In a recent lawsuit, a woman diagnosed with Stage 2 breast cancer in 2009 was treated with the chemotherapy drug, Taxotere. The woman, although cancer-free, remains permanently disfigured due to the chemotherapy agent. Her concern, and the concern of other women treated with Taxotere, is that there are other equally effective chemotherapy agents available that do not cause permanent hair loss. The woman said that, had she been aware of Taxotere’s permanent hair loss side effect, she would have chosen and alternate treatment. She said that her permanent hair loss is a constant reminder of her breast cancer fight.

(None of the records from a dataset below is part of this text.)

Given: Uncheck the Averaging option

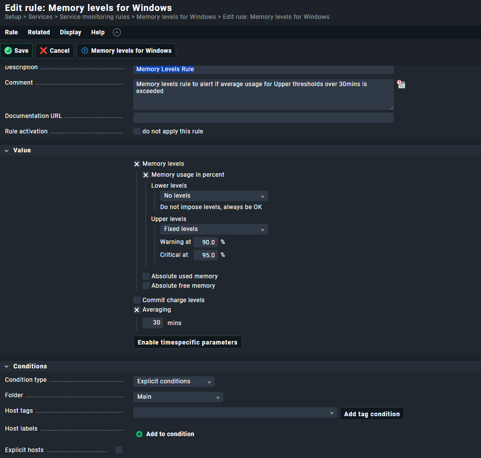Looking at the screenshot, I should (137, 310).
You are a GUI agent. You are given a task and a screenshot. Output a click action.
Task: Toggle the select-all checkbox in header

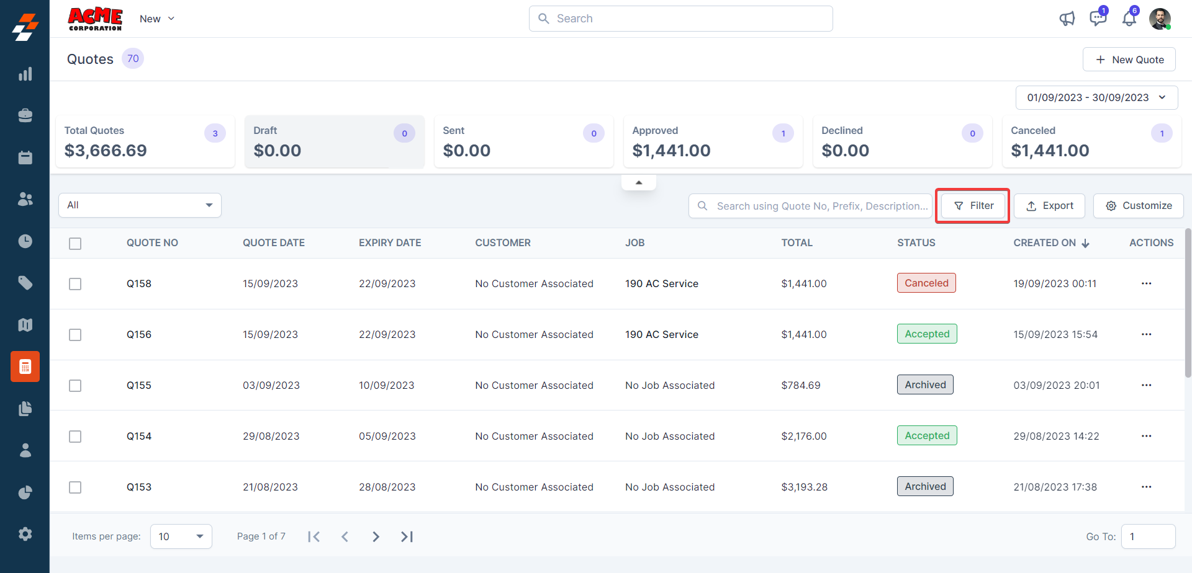click(75, 244)
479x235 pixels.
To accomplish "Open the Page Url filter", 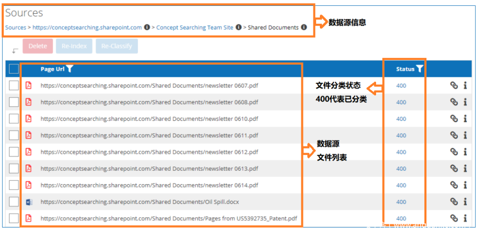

An Oklahoma woman treated with the drug, who is also now cancer-free, was left with permanent hair loss. “I never was a girly girl,” she said. “My hair was the one thing I knew could make me look more like a girl.” She said she knew that when she went through breast cancer treatments in 2010 that chemotherapy would cause her thick brown hair to fall out. She believed her hair would grow back. “People look and they have a sympathy look,” she said. “I look like I have cancer,” despite that she has been cancer-free for nearly six years. She said she was advised that Taxotere would lead to permanent hair loss, but noticed a post on social media about permanent Taxotere hair loss.
For its part, Sanofi Aventis seems to be blaming the FDA for the amount of time it took to get a warning on the label. The drug maker wrote, in part to News 9, that, “As early as 2004, Sanofi submitted data about persistent alopecia (or hair loss) to the FDA as part of a proposed drug label update. In December 2015, following discussion between FDA and Sanofi, the label was updated to reflect that cases of permanent alopecia have been reported following use of the drug, although at an unknown frequency. We encourage you to speak with the FDA regarding the timeline of the label update.”
The media outlet contacted the federal regulators who responded by saying that it was not contacted until last year by about permanent hair loss associated with drug use. The FDA indicated that, after some research, it changed the warning label. The FDA would not comment on what occurred prior to 2015 and would only state that labeling updates are an ongoing process.